Durant mes années au cégep en design de mode, j'ai appris énormément de choses, autant sur la mode que sur moi-même et sur ma famille. J'ai découvert que la couture faisait partie de mon histoire familiale. Mon arrière-grand-mère possédait un petit magasin où elle vendait ses créations, et j'ai appris par la suite que plusieurs membres de ma famille avaient également pratiqué la couture. Pour ma part, j'ai commencé à coudre officiellement entre l'âge de 10 et 12 ans.
J'ai aussi beaucoup appris sur moi-même. Au cours de ma deuxième année de cégep, j'ai reçu un diagnostic de trouble de la personnalité limite (borderline, en anglais). J'ai dû apprendre ce que cela signifiait et, surtout, à vivre avec cette réalité au quotidien.
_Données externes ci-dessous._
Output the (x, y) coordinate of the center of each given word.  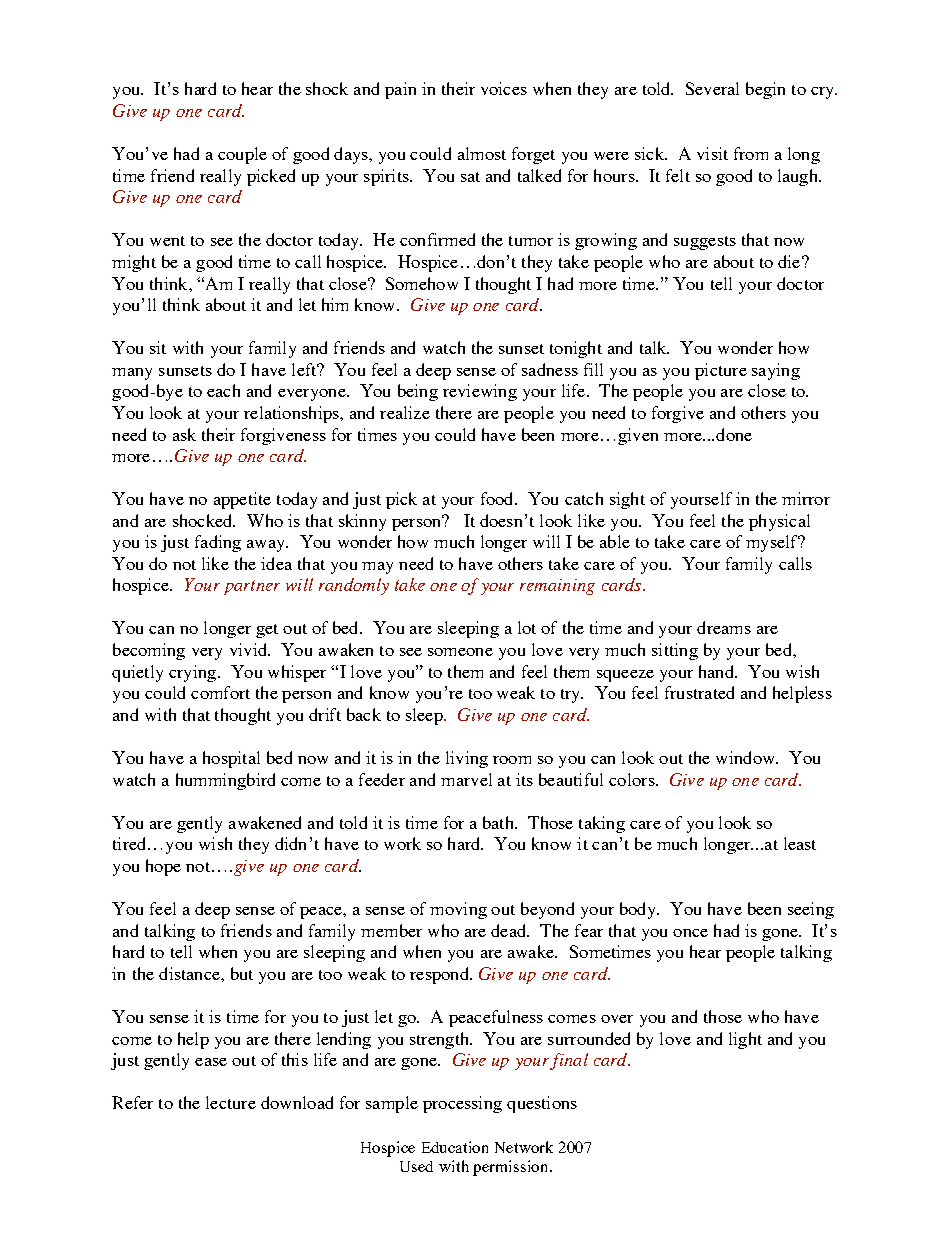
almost (482, 153)
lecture (231, 1102)
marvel (466, 779)
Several (712, 88)
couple (242, 155)
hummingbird (225, 781)
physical (779, 522)
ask (184, 434)
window (747, 757)
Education (455, 1147)
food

La raison pour laquelle j'ai choisi de participer à ce projet est simple : je suis consciente que les troubles de la personnalité sont encore méconnus et souvent mal compris. J'avais envie de contribuer, à ma façon, à changer le regard porté sur ces réalités. Utiliser la mode comme moyen d'expression et de sensibilisation m'a semblé être une façon naturelle d'aider les autres à mieux comprendre ces troubles et les personnes qui vivent avec eux.